A 2D vector has two components, written as (x, y) or as a column [x; y]. The first component indicates horizontal movement: positive to the right and negative to the left. The second component indicates vertical movement: positive upwards and negative downwards. Column notation supports calculation: adding a column vector [x; y] to point coordinates (a, b) produces (a + x, b + y).

Diagrammatic representation

Diagrammatic vectors appear as directed line segments (arrows). Arrow length shows magnitude; arrow direction shows orientation. An arrow placed at any starting point represents the same vector if length and direction match. Diagrammatic drawing clarifies translations: drawing the arrow from a point shows the image point at the arrow tip after translation. Parallel arrows of equal length show identical vectors acting on different points.

Column representation and operations

Column form lists components vertically, for example [3; -2]. Addition of vectors occurs component-wise: [a; b] + [c; d] = [a + c; b + d]. Scalar multiplication scales components: k[a; b] = [ka; kb]. Column form links directly to coordinates: translating point (x, y) by [a; b] produces (x + a, y + b). Calculation becomes arithmetic on coordinates.

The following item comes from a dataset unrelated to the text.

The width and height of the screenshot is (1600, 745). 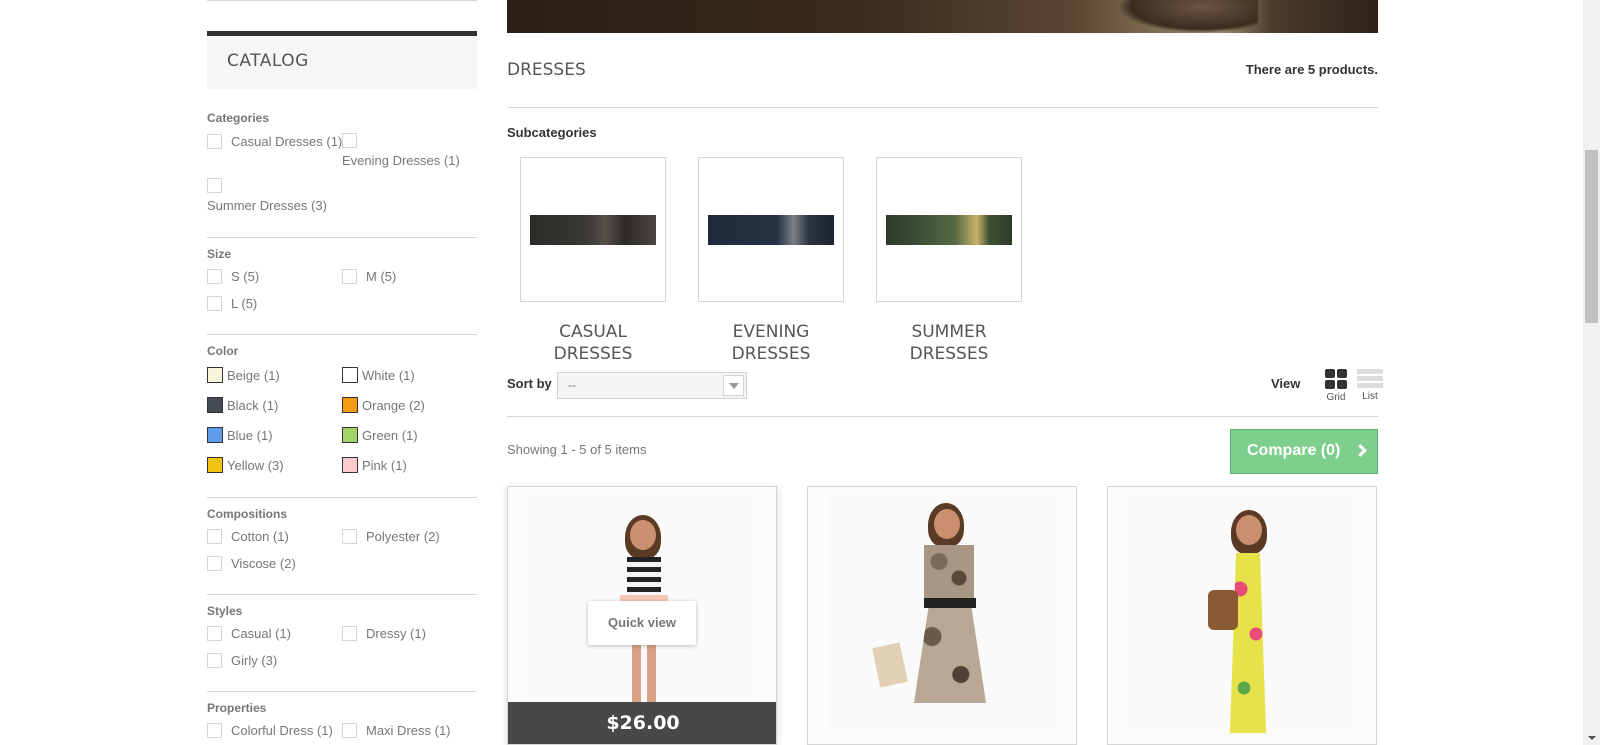 What do you see at coordinates (642, 623) in the screenshot?
I see `quick-view-button: Quick view` at bounding box center [642, 623].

Translations as 2D vectors

A translation shifts every point of a shape by the same 2D vector. The translation [p; q] moves each point (x, y) to (x + p, y + q). The shape’s size and orientation remain unchanged. Translations are rigid motions, so lengths and angles remain constant. Only position changes; reflections, rotations and scalings do not occur during a translation.

Key notes

Important points to keep in mind

A vector has magnitude and direction; position does not matter.

Column form [x; y] corresponds to horizontal and vertical shifts.

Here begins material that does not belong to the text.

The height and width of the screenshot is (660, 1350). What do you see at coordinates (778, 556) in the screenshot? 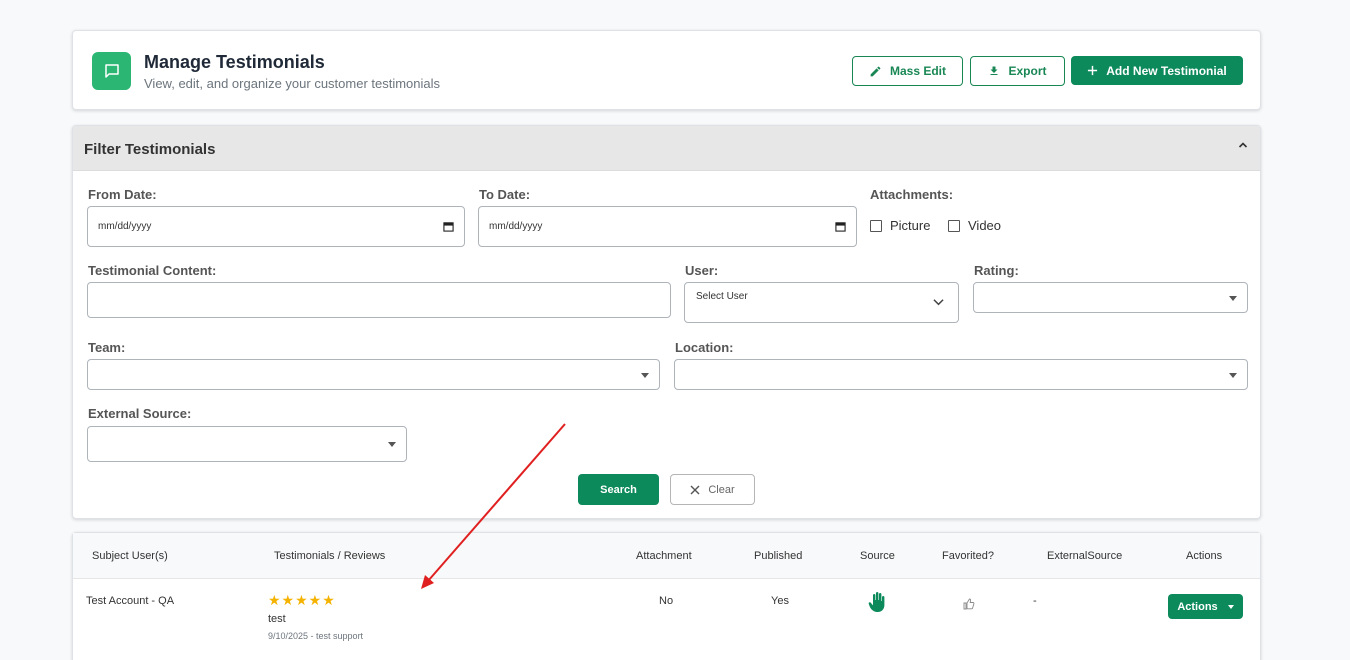
I see `column-header: Published` at bounding box center [778, 556].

Translating (a, b) by [p; q] produces (a + p, b + q).

Diagrammatic arrows show translation visually: tail at original, head at image.

Translations preserve shape size and orientation; they do not rotate or reflect.

Vector addition is component-wise: add horizontals and add verticals separately.

Equal vectors are parallel, equal in length and point the same way.

Negative components indicate left or down movement depending on sign.